— start —
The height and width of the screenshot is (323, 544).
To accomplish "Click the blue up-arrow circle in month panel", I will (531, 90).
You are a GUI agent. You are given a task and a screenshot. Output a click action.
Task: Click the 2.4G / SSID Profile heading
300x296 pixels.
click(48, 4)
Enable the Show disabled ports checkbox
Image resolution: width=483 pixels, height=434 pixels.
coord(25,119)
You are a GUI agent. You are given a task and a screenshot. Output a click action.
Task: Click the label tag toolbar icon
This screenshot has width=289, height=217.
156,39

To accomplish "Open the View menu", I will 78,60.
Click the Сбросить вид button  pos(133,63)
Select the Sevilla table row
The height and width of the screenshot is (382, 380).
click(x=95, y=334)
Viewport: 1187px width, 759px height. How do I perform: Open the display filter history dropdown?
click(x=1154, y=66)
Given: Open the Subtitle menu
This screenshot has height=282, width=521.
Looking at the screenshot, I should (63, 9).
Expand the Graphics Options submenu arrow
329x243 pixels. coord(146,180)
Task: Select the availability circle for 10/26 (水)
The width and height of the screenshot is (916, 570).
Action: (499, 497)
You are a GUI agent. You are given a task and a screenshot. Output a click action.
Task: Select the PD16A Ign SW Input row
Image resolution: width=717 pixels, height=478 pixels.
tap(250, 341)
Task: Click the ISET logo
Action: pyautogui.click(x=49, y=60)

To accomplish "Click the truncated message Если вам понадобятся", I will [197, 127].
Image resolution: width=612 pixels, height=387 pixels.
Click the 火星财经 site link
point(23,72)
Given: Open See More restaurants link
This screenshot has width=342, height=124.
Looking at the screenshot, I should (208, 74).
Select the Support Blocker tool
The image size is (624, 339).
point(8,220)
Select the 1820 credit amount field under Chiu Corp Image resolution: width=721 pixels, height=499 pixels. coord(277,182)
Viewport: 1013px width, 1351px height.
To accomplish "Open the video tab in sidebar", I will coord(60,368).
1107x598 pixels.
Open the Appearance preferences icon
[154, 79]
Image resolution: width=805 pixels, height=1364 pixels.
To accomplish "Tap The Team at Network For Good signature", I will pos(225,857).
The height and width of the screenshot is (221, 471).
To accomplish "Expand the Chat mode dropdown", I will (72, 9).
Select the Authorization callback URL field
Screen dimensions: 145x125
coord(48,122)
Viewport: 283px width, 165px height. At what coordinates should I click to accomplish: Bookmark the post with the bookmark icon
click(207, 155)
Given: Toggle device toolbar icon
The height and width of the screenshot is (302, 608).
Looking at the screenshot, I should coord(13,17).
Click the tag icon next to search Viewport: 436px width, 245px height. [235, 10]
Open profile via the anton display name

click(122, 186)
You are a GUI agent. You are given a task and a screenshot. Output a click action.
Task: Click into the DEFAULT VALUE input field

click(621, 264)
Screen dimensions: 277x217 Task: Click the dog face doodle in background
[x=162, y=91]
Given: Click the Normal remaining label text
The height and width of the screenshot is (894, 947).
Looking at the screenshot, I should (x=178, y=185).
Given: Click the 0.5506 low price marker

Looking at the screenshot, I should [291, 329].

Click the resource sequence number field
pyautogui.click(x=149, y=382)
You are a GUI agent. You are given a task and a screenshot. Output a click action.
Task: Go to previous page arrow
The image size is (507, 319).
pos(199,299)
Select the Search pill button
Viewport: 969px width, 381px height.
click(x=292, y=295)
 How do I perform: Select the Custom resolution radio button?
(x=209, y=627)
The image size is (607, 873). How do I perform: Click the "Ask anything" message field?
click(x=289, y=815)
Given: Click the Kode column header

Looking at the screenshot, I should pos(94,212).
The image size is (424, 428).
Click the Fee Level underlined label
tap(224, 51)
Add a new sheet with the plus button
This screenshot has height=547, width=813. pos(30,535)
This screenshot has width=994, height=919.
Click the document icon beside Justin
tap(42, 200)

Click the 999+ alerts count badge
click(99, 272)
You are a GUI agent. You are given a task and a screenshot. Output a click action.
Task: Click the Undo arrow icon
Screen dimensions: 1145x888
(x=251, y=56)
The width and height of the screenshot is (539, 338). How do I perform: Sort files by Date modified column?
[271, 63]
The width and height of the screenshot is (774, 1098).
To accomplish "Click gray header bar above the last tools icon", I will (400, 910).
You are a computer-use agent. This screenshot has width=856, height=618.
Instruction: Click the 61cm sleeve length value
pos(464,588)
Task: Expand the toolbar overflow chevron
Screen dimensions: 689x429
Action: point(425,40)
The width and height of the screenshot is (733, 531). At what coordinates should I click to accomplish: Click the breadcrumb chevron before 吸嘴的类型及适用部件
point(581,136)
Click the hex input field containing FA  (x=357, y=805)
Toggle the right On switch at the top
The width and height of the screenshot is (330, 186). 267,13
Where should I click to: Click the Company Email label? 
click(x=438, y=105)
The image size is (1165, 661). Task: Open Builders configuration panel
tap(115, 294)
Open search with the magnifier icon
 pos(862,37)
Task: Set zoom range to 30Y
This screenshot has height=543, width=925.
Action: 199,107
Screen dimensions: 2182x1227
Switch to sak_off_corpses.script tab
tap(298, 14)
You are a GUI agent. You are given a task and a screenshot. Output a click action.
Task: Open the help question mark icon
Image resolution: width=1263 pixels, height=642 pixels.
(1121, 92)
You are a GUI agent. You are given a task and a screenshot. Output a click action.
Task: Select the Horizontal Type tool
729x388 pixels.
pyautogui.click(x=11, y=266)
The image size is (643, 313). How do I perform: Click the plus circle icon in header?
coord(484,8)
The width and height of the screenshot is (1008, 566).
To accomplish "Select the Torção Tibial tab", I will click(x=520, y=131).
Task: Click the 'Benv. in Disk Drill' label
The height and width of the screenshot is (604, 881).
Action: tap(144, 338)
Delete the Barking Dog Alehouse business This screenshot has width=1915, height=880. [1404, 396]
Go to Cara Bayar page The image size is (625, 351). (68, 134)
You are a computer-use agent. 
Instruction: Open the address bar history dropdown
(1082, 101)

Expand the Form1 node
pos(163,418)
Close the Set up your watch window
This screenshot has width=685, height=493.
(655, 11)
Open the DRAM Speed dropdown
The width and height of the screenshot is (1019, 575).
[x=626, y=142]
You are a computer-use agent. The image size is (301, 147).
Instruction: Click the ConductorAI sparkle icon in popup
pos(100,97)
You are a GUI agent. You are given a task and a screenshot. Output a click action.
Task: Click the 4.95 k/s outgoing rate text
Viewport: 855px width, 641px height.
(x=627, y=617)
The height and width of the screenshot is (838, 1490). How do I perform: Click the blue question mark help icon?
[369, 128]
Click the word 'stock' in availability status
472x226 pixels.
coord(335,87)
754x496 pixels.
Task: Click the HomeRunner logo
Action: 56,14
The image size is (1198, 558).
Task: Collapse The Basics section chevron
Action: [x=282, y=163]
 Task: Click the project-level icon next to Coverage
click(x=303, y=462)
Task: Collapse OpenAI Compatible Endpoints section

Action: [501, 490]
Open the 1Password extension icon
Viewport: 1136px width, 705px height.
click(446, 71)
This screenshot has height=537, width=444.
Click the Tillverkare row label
— end —
→ PROMPT
Output as a JSON list of strings the lines of data from the line containing "Click the Сбросить" up to and including the line containing "Looking at the screenshot, I should (63, 9).", one string per line, with blank lines left out.

→ CORRECT RESULT
[
  "Click the Сбросить вид button  pos(133,63)",
  "Select the Sevilla table row",
  "The height and width of the screenshot is (382, 380).",
  "click(x=95, y=334)",
  "Viewport: 1187px width, 759px height. How do I perform: Open the display filter history dropdown?",
  "click(x=1154, y=66)",
  "Given: Open the Subtitle menu",
  "This screenshot has height=282, width=521.",
  "Looking at the screenshot, I should (63, 9)."
]